WHAT IS EXPECTED
Leaving out pictures, output exactly the lines below from the one that has "You are a GUI" through the one that has "Where should I click to: Open", and nothing else.
##### DATA FOR REVIEW
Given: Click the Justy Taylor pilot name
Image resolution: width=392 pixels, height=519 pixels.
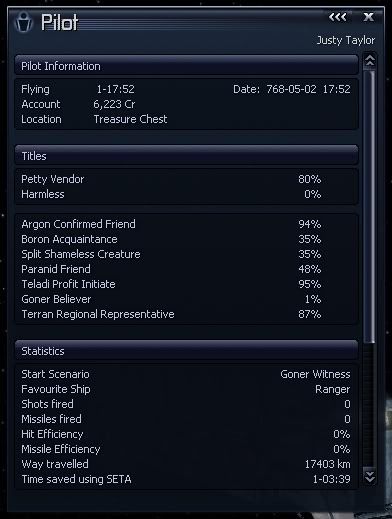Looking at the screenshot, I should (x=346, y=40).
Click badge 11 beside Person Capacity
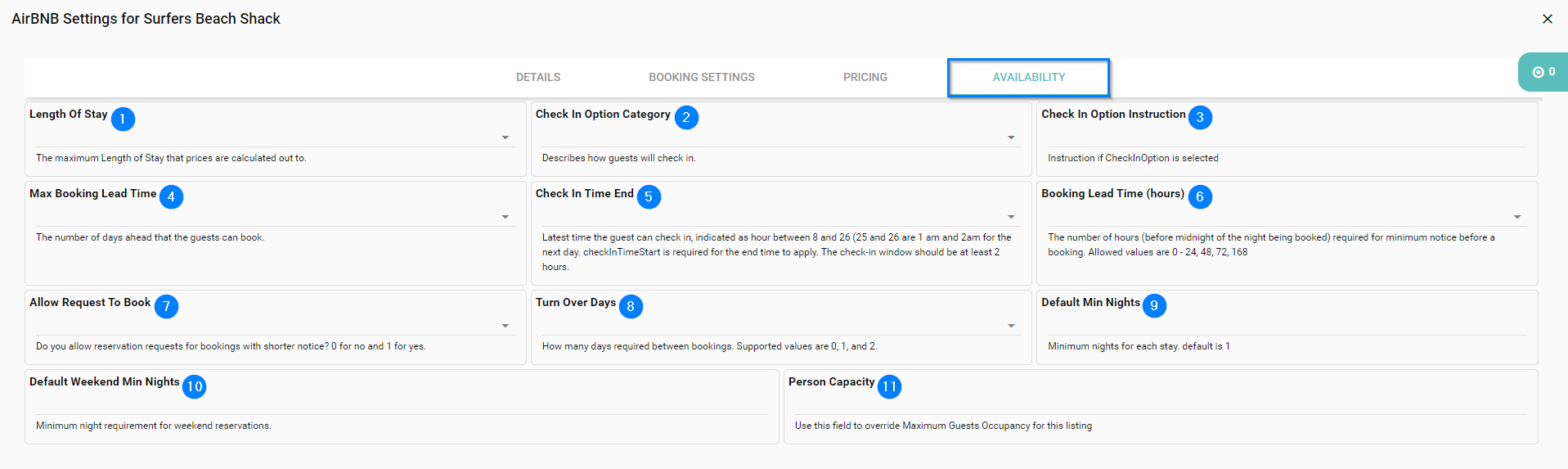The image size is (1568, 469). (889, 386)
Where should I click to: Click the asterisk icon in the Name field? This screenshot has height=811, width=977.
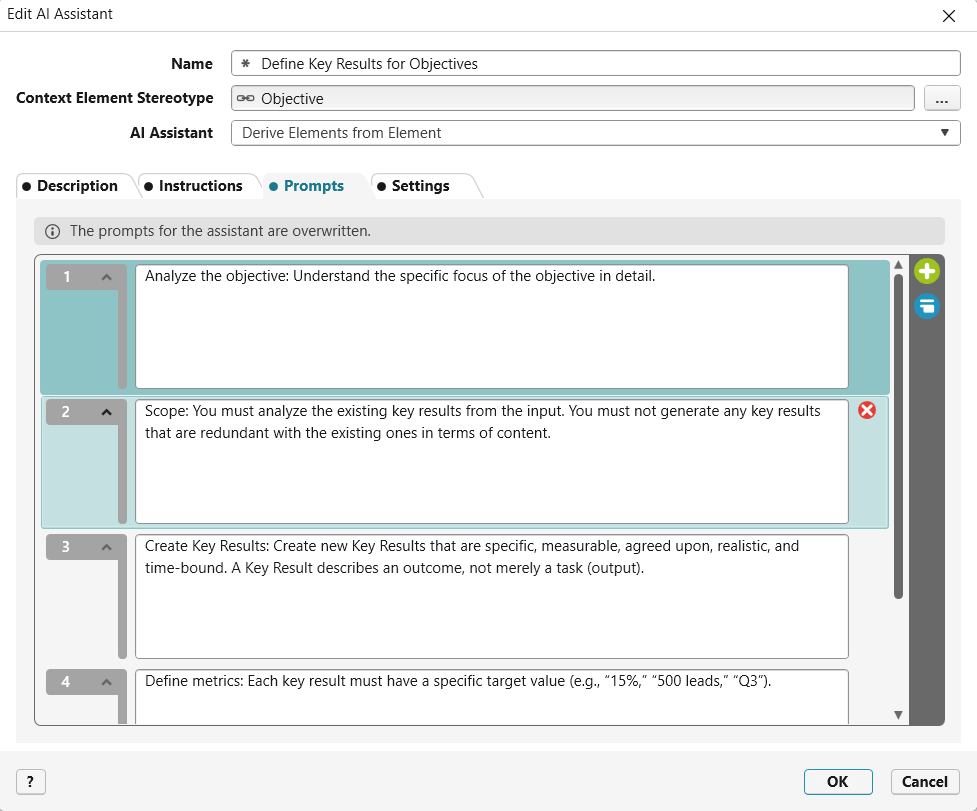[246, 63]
##########
##### DATA FOR REVIEW
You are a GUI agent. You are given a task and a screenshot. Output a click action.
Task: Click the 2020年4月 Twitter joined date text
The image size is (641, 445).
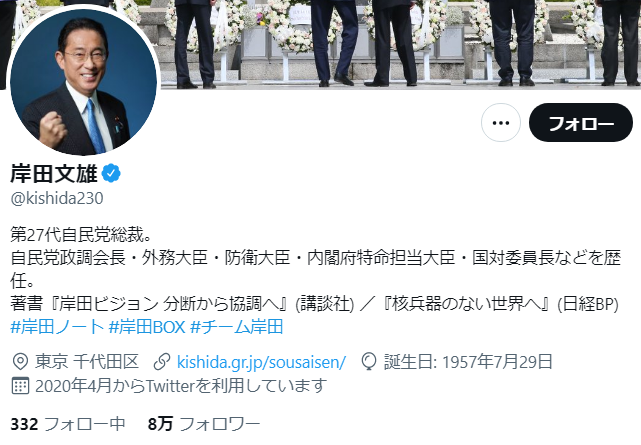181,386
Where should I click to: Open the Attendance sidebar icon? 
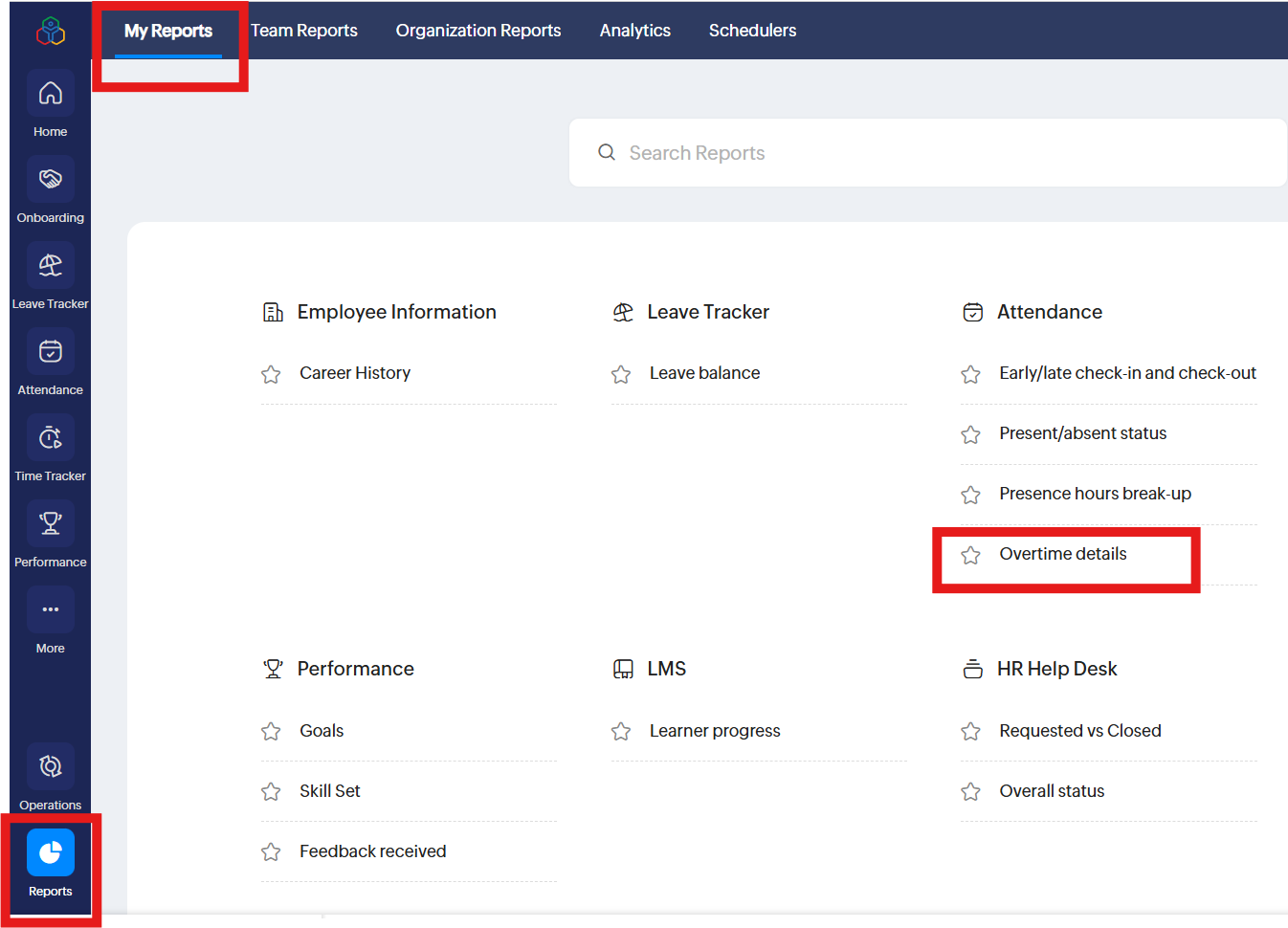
##########
YOUR SOLUTION
You are a GUI agent. You are given a task and a screenshot. Output a click action.
Task: Click the 2020年4月 Twitter joined date text
The image size is (641, 445).
181,386
Where should I click to: Open the Attendance sidebar icon? 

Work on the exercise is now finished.